Understanding a Financial Holding Company (FHC)

Financial holding companies (FHC) were created by the 1999 Gramm-Leach-Bliley Act, which amended the 1956 Bank Holding Company Act to allow companies that control one or more banks—bank holding companies—to engage in non-banking financial activities if they register as an FHC. These activities, which are not permissible for ordinary bank holding companies, include:

  • Insurance underwriting
  • Securities dealing
  • Merchant banking
  • Securities underwriting
  • Investment advisory services

The Federal Reserve Board is responsible for supervising all bank holding companies, including FHCs. Any non-bank company that earns 85% of its gross income from financial services may elect to become an FHC but must divest itself of all nonfinancial businesses within 10 years. For a bank holding company to declare itself an FHC, it must meet certain capital and management standards.

Both bank and nonbank holding companies can become FHCs if they meet certain criteria.

Example of a Financial Holding Company

FHCs came about shortly after the 1998 merger between Citicorp and the insurance company Travelers Group.
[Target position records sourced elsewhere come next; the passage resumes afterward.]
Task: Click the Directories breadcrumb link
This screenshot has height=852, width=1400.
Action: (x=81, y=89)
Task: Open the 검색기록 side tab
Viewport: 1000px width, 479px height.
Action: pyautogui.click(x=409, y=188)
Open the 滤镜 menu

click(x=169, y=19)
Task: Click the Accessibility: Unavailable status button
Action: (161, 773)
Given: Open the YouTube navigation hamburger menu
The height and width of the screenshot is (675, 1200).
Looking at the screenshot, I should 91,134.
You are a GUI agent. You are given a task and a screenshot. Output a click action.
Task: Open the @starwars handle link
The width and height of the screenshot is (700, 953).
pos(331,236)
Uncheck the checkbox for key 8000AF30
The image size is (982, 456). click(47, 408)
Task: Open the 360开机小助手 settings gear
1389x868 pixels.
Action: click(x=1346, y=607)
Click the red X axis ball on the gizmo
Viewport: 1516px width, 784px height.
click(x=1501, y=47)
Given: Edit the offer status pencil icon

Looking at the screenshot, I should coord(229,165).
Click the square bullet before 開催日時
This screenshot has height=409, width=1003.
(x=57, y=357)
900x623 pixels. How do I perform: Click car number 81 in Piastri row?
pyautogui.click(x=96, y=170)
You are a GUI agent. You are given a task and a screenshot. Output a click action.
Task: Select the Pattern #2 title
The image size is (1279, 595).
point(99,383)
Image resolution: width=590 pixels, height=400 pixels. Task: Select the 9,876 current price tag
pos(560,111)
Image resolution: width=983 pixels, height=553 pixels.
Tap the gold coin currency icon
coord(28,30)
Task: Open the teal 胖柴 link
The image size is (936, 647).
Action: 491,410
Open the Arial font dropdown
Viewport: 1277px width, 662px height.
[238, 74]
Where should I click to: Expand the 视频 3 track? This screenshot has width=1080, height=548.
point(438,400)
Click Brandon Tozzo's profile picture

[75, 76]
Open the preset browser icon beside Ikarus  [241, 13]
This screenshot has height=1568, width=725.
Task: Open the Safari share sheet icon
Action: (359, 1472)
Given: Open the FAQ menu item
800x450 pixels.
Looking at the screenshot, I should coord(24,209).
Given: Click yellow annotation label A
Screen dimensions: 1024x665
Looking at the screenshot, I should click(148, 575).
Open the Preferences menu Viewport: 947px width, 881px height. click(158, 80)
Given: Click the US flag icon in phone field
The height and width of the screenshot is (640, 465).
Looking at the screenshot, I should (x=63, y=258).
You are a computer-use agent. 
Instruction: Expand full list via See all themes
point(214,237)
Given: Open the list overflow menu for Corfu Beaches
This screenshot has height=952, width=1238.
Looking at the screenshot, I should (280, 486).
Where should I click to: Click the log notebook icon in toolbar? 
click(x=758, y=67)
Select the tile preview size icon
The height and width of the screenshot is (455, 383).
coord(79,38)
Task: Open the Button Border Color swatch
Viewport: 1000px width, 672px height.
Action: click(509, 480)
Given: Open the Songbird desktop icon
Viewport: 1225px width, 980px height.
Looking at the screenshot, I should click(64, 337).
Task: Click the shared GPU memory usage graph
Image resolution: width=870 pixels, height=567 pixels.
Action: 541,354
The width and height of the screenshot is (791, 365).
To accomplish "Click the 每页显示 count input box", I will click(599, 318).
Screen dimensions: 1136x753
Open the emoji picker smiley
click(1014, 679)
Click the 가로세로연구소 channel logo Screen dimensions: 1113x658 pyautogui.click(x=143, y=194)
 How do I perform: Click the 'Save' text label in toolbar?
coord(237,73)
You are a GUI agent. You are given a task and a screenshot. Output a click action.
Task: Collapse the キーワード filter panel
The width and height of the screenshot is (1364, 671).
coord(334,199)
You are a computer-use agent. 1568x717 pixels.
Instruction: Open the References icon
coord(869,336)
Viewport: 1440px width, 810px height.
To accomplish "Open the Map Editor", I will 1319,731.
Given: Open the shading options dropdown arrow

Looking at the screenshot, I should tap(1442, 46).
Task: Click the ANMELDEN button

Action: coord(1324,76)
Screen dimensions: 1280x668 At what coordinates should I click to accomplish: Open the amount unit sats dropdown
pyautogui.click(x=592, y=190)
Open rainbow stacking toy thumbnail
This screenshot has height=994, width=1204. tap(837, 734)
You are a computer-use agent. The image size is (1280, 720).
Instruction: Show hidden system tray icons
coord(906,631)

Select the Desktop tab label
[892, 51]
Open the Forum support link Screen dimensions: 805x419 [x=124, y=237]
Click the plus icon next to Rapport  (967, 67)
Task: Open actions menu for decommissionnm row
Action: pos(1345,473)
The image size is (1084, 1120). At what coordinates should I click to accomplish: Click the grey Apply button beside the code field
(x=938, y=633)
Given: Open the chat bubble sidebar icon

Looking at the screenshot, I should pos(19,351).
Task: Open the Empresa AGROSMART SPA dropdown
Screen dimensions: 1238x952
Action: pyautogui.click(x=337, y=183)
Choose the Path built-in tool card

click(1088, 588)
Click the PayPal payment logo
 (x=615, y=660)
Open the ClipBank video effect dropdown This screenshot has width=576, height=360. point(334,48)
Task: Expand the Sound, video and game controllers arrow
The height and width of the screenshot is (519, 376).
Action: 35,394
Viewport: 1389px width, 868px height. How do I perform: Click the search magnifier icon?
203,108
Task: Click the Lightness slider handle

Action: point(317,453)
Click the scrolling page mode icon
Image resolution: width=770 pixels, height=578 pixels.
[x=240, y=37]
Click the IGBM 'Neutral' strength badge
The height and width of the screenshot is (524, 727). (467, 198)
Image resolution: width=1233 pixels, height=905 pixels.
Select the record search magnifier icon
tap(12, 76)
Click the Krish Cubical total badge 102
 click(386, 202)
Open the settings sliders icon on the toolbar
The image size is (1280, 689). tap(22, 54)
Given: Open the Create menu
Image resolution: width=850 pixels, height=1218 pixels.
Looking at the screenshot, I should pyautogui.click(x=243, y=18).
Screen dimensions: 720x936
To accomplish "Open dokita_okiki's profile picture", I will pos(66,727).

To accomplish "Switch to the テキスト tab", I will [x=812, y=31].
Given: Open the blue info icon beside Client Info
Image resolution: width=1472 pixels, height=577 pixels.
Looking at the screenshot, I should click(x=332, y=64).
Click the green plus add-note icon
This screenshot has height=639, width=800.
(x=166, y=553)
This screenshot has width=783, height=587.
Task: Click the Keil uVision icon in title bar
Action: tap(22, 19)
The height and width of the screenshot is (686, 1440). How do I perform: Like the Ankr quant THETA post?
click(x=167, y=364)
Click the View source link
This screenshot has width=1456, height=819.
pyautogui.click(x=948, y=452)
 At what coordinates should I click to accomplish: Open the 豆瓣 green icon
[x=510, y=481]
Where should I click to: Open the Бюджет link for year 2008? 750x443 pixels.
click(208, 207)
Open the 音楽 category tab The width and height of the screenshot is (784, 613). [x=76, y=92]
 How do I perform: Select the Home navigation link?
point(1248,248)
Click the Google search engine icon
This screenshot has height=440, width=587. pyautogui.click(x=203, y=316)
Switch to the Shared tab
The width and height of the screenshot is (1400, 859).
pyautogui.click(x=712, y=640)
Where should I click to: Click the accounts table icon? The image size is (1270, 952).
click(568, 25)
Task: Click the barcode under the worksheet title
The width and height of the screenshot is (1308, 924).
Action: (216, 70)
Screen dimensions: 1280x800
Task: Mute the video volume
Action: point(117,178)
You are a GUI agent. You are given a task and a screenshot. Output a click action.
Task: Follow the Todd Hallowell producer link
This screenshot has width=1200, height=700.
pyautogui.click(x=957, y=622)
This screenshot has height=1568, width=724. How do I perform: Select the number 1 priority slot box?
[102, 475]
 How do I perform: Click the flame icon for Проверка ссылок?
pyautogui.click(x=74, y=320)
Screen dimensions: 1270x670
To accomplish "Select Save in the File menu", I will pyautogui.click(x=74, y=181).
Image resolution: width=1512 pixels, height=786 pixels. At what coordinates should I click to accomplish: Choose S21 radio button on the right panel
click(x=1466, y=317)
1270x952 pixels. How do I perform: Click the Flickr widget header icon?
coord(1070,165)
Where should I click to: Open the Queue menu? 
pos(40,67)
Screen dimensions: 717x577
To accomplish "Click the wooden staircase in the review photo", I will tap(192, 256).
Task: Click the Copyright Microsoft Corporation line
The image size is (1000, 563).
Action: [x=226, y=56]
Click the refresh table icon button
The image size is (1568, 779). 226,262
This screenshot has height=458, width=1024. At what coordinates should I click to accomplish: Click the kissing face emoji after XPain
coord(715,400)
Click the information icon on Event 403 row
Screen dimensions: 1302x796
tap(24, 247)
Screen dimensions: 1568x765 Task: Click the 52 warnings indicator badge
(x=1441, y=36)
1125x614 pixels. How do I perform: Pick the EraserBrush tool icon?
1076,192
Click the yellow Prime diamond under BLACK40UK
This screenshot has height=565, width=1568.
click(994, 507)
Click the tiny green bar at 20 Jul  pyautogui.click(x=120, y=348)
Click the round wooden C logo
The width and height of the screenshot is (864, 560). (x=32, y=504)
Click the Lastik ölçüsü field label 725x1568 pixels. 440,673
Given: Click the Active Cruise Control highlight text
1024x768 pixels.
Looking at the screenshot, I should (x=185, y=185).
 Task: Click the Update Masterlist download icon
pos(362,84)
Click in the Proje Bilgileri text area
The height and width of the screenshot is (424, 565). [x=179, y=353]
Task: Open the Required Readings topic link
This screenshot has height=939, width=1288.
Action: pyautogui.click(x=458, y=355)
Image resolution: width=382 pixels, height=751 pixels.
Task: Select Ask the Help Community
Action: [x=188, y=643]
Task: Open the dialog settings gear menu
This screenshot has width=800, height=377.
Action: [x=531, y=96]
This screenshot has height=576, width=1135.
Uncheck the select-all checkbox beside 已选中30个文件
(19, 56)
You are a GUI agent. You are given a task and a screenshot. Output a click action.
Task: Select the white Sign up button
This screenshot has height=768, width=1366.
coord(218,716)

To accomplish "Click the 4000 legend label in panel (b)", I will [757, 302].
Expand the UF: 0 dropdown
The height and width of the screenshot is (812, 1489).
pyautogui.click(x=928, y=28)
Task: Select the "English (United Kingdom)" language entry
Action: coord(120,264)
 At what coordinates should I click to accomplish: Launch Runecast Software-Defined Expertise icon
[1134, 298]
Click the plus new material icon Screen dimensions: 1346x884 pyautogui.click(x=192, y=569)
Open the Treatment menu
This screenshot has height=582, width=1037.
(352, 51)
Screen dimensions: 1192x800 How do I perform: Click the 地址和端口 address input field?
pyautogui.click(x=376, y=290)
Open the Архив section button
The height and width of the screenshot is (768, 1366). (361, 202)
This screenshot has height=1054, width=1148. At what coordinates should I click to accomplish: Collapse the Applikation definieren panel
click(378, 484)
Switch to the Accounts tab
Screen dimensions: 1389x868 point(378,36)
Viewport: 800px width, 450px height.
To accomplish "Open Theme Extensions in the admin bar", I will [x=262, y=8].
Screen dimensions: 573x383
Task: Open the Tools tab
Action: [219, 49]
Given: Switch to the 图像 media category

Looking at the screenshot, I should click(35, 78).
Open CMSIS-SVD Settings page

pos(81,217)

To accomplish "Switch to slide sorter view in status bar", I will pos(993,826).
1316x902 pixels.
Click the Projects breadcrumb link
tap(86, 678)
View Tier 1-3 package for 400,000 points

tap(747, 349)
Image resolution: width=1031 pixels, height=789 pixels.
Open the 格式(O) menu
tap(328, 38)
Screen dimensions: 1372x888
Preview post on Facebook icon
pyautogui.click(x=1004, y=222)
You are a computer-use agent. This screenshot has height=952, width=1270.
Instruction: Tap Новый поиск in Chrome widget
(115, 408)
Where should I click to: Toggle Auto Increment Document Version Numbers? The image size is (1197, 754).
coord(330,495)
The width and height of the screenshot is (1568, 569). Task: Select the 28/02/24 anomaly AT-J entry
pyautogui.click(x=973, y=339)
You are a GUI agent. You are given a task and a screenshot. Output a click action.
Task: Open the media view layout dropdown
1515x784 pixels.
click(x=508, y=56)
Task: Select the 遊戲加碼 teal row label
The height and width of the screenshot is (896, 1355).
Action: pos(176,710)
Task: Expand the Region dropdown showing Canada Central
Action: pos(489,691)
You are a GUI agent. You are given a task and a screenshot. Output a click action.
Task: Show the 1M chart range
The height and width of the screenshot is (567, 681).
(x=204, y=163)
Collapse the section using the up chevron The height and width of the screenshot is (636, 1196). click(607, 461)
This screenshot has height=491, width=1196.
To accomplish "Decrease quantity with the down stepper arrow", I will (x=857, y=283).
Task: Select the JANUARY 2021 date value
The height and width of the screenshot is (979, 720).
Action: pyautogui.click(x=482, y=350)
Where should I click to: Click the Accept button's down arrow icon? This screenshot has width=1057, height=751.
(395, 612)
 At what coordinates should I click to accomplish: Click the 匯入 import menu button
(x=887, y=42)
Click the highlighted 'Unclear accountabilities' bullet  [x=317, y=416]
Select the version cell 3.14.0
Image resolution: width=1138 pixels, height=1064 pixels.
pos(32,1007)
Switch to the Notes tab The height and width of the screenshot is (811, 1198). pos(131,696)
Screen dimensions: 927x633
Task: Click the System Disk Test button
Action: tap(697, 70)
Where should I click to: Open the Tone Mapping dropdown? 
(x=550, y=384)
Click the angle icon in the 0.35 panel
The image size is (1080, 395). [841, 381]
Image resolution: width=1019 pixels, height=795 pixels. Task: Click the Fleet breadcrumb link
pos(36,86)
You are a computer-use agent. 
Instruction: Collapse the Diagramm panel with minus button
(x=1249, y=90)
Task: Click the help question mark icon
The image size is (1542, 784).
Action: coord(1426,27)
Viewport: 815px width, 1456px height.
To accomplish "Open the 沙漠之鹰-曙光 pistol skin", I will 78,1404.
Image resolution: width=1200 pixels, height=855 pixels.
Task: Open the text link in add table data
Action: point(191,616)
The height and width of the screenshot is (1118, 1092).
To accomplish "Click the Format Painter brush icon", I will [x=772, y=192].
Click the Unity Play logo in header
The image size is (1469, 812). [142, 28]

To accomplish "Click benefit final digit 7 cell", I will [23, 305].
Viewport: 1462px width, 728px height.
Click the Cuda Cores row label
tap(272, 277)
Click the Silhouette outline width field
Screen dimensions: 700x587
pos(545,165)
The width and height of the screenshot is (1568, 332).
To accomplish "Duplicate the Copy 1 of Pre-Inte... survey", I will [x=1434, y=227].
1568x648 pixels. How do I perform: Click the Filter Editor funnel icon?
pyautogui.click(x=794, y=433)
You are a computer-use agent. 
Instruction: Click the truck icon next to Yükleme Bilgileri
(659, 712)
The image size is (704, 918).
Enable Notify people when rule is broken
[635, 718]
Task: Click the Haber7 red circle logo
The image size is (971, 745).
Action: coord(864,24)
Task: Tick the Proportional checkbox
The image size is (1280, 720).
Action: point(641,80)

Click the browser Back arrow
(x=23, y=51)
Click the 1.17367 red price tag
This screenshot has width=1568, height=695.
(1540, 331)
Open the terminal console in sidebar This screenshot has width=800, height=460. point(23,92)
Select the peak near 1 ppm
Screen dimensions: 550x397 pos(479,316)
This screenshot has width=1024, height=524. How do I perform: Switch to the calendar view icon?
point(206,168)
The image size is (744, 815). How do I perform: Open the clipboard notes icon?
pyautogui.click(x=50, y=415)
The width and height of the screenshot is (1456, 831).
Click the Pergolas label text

As a bank holding company, Citicorp was barred from selling insurance through a subsidiary. The chair of Travellers told the New York Times at the time, "We have had enough discussions to believe this will not be a problem."

The Fed granted a waiver allowing the merger to go through, and Bill Clinton signed the Gramm-Leach-Bliley Act into law the following year. Goldman Sachs became an FHC in August 2009 and other major FHCs include Bank of America and Fifth Third Bancorp.